Title: Senior Wins Global Recognition for Ocean Sustainability Work
Daniela Fernandez’s (C’16) leadership of a major movement for sustainable oceans has landed her among Glamour magazine’s top 10 College Women of the Year and led to her receipt of the 2016 Christopher Benchley Youth Award.
Daniela Fernandez’s (C’17) leadership of a major movement for sustainable oceans has landed her among Glamour magazine’s top 10 College Women of the Year and led to her receipt of the this year’sChristopher Benchley Youth Award.
Fernandez found out on her birthday this past January that she would be featured with nine other outstanding college women in Glamour’s May issue, which hits newsstands tomorrow.
The magazine recognized the Georgetown economics and government major for her work as chair and founder of the Georgetown Sustainable Oceans Alliance (SOA), which is designed to educate and empower the Georgetown community to support and make a difference in ocean sustainability.
The international Benchley award, known as the “Academy Awards for the ocean,” acknowledges outstanding achievement across multiple sectors of society leading to the protection of oceans and coasts and their associated communities.

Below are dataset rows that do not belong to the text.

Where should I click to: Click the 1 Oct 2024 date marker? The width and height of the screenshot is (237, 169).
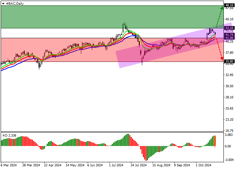tap(203, 165)
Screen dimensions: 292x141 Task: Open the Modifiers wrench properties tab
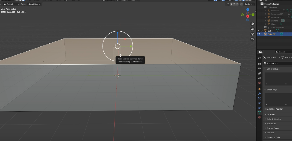(x=259, y=93)
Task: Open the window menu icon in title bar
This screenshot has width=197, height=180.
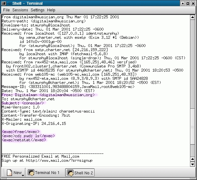Action: coord(3,3)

Past winners have included four heads of state, U.S. secretaries of state and defense, senators, leading marine scientists, journalists, explorers, youth leaders and citizen activists.
Role of Oceans
SOA is the first student-led organization of its kind in the country.
“It all clicked for me one day, the important role that oceans have for the whole climate cycle and environmental changes,” says Fernandez, who emigrated from Ecuador at the age of 6.

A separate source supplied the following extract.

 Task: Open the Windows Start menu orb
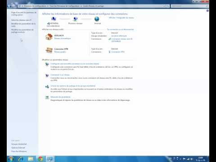coord(11,159)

The Glamour recognition will provide $3,000 and a meeting with a mentor when she travels to New York for the April 27 awards ceremony.
Founded in 2014, SOA has its roots in Maria Devaney (C’90) inviting Fernandez – then a freshman – to attend United Nations meeting on ocean sustainability.
“There, I learned that fishers’ stock could be gone by the year 2050, and I learned how ocean warming is affecting coral reefs and animal extinction,” Fernandez says.
Determining Solutions
Soon after the U.N. visit, she founded SOA as a platform to bring together multiple universities and sustainability experts to work on the environmental issue.
Since then she has led two gatherings of the Sustainable Oceans Summit with representatives from more than 30 colleges and universities participating in learning about ocean sustainability from leaders in government, science, business and policy.
“With the second summit, the focus shifted from identifying the problems to determining solutions,” she says. “We wanted to expose our generation to all the different paths and possibilities to make a difference.”
Intellectual Gifts
Andria Wisler, executive director of Georgetown’s Center for Social Justice, Research, Teaching and Service, says Fernandez is “inspired and inspiring.”
“Daniela is an excellent model for how to turn one’s passion into a social justice commitment – to simultaneously love what you do and fight for what you believe in,” says Wisler, who nominated Fernandez for the Glamour recognition. “She has generously applied all of her intellectual gifts to educate the Georgetown community and the world about sustainable oceans and matches this with a creative capacity to effectively advocate in challenging political contexts.”
Fernandez also sits on Georgetown’s Board of Governors’ Licensing and Oversight Committee’s Environmental Committee and is a student leader in the Georgetown Global Social Enterprise Initiative.
The senior says she plans to remain involved with the sustainable oceans movement after graduating from Georgetown in May, but in more of a business and finance capacity.
“I’m going to be immersing myself in finance, particularly impact investing – helping to create products that come from sustainable companies, concentrating on eco-friendly stocks and bonds,” she says.
Jesuit Influence
Looking back, Fernandez says none of her accomplishments would have come to fruition had it not been for the support of the Georgetown community andJesuit education.
“When I came to Georgetown, I looked for ways to make an impact beyond the gates,” she says. “I wanted to do something to help other people. I definitely think that being women and men for others played a large role in what I wanted to do while I was at Georgetown.”
The Glamour recognition puts Fernandez in the company of other outstanding Georgetown alumna honored as College Women of the Year – including Kay Lauren Miller (C’06), Pamela Nwaoko (C’10) and Kendall Ciesemier (C’15).
“I’m very much looking forward to the awards ceremony and being able to share my passion and the work I’ve been doing with thousands of young girls that will be reading the magazine,” Fernandez says, “… showing them that this was just an idea I had in the back of my head while riding the train, creating this platform that became this huge movement.”